Today the boys were out of school for election day. Most of their school are used as polling locations. I promised them I would take them swimming. We don't go often...it seems to be quite the chore in the colder weather to take them to swim. Too much packing and preparing. The boys are very good about going for an hour or two and not fighting me when I say it is time to go. I know they would love to stay longer, but Hailey only makes it about an hour and half and then she turns into a pumpkin.

I seized the opportunity today to squeeze as much therapy and exercise into her swimming as possible. I've been a little frustrated with her lack of desire to walk since she started wearing her orthotics. We did a lot of walking in the water today. She generally will not walk with our hands at home...it needs to be her idea to walk and that type of walking apparently is not her idea. I then made sure she was in deep enough water that she could not sit down and she cruised the wall of the baby pool for about 20 minutes. She did quite a few squats along the way because she kept trying to sit down and then realized it was over her head. I later had her stand against the wall in the wave pool with the waves on. I was actually impressed at how well she was staying upright while the waves hit her. After about an hour, she was tired and hungry so we called it quits.

I'm hoping tomorrow while Hailey is at her actual therapy session, she will remember walking today and realize it isn't something that is going to end the world and she is capable of doing it. I'm definitely not holding my breath on that one. Gross motor has always been a strength of hers up until the last several weeks. I'm not going to complain too much because she is progressing with other things. Today she actually ate off a plate and didn't throw it! I think Ian was still throwing plates at this age. Her signing and speaking is still taking off. I'm amazed at her capacity for learning new words. She has been signing two word phrases...milk please...Daddy work...more please...mommy baby. She signs words as she hears others use them. Today she saw a CPR dummy and signed "baby". I'm trying to ease up on my obsession for her to walk when her verbal and language skills are exploding. I'm a little type "A" and OCD, so it is hard for me to let things take their normal course! We've been on this journey for 20 months, but it is still difficult to realize I'm not in control and I can't control it all.

On another note, we will have no political calls tomorrow! Yay!!!

Here are a few pics from today. It is hard to get any of the kids in the water. They don't like to sit still long enough!

Sunday, June 10, 2012

Sometimes the best thing is nothing at all

From day one as a parent, you question if you are doing the right thing for your children. Using the right products...teaching the right things...feeding the proper foods...giving the right supplements...etc. Having a child with special needs magnifies all those insecurities. We are on a few week break from therapy due to vacations and scheduling issues.
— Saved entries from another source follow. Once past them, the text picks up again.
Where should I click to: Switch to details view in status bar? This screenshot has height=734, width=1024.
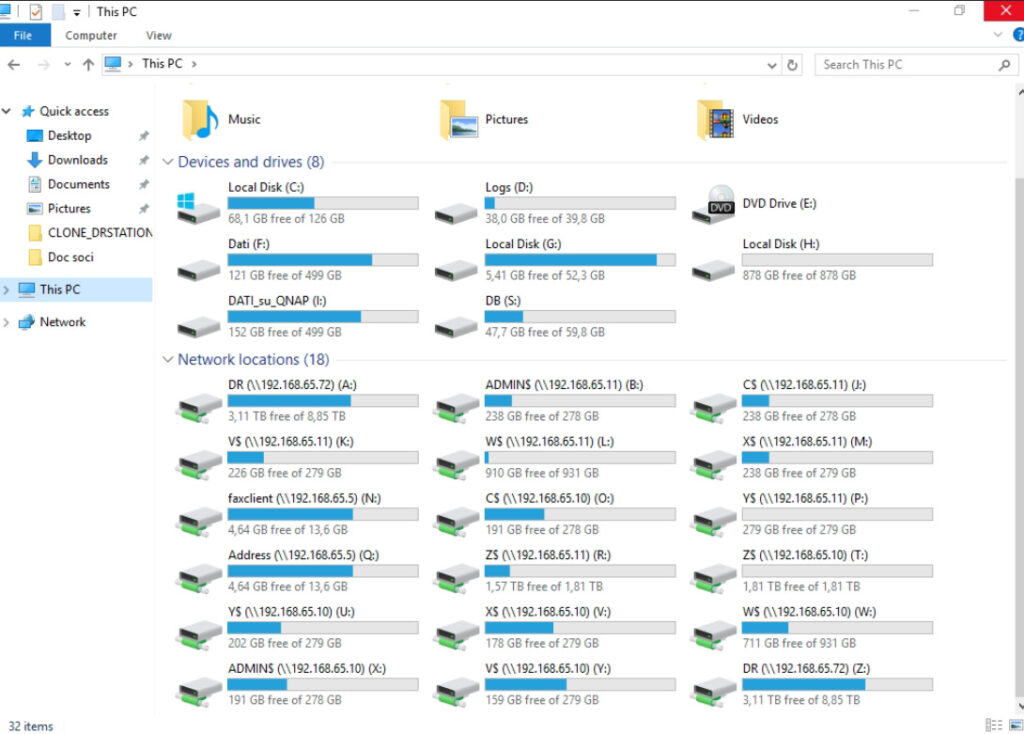pos(993,725)
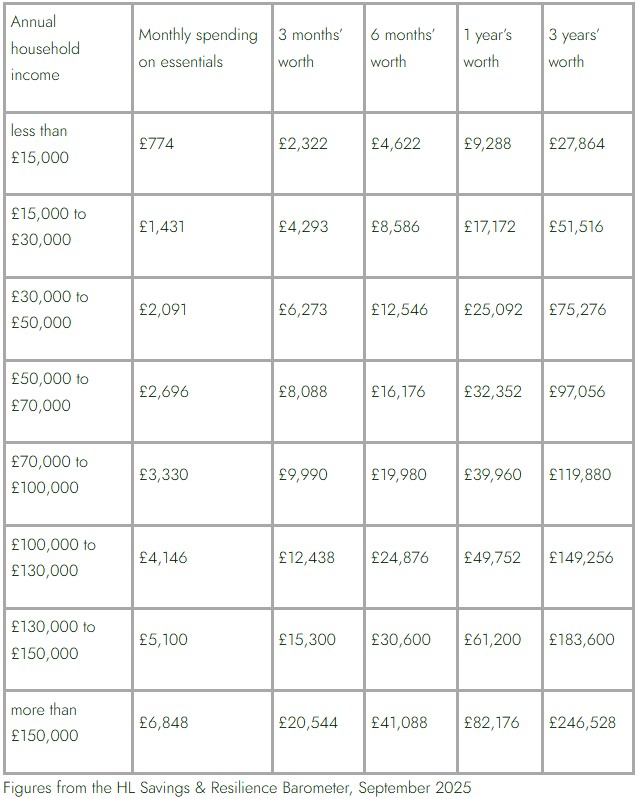638x799 pixels.
Task: Select the £4,293 three-month value
Action: click(x=302, y=227)
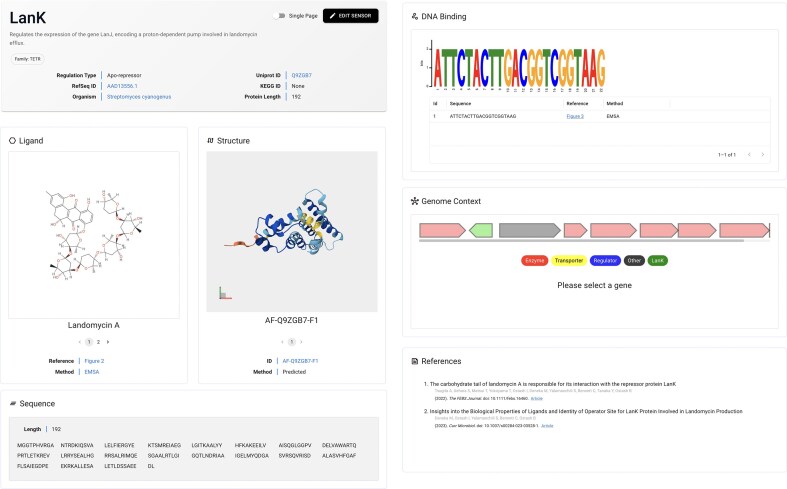Go to previous ligand page arrow

click(79, 342)
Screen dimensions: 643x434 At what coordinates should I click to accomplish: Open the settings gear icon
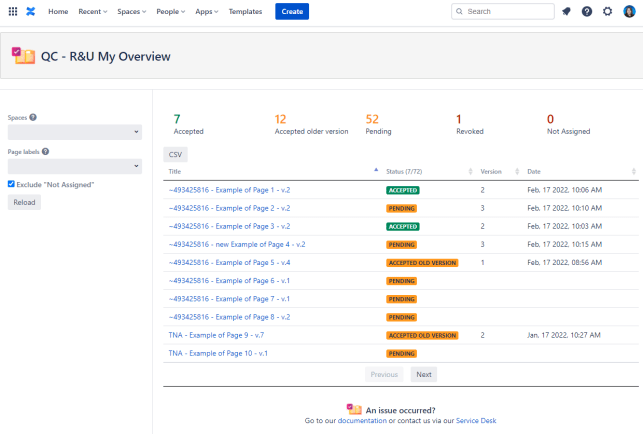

I was extremely distraught and worried about the lack of therapy and what it would do to Hailey...would it hinder her, would she hit a plateau?

Well the kids and I took a quick trip to Indiana to visit family next week. The kids' aunt is very pregnant and hasn't been able to make the trip to see us since February. We hoped she would have the baby while we were there but no such luck! We did have a great visit with everyone and the kids got their aunt/uncle/cousin/grandparent fix for a little while :-)

Our biggest issue now is....Hailey is spoiled! She has required more attention since we came home and she's not afraid to voice her opinion over not getting as much attention. While we were there, Hailey signed more than before...all done, more, eat...waving on command (both bye and hi). We did hear one "papaw"...I wasn't the only one who heard it...I have witnesses. She started cruising along the furniture now (before it was like her feet were planted in concrete.)

Needless to say, I was so happy to see my little peanut do great with just playing with everyone and being herself!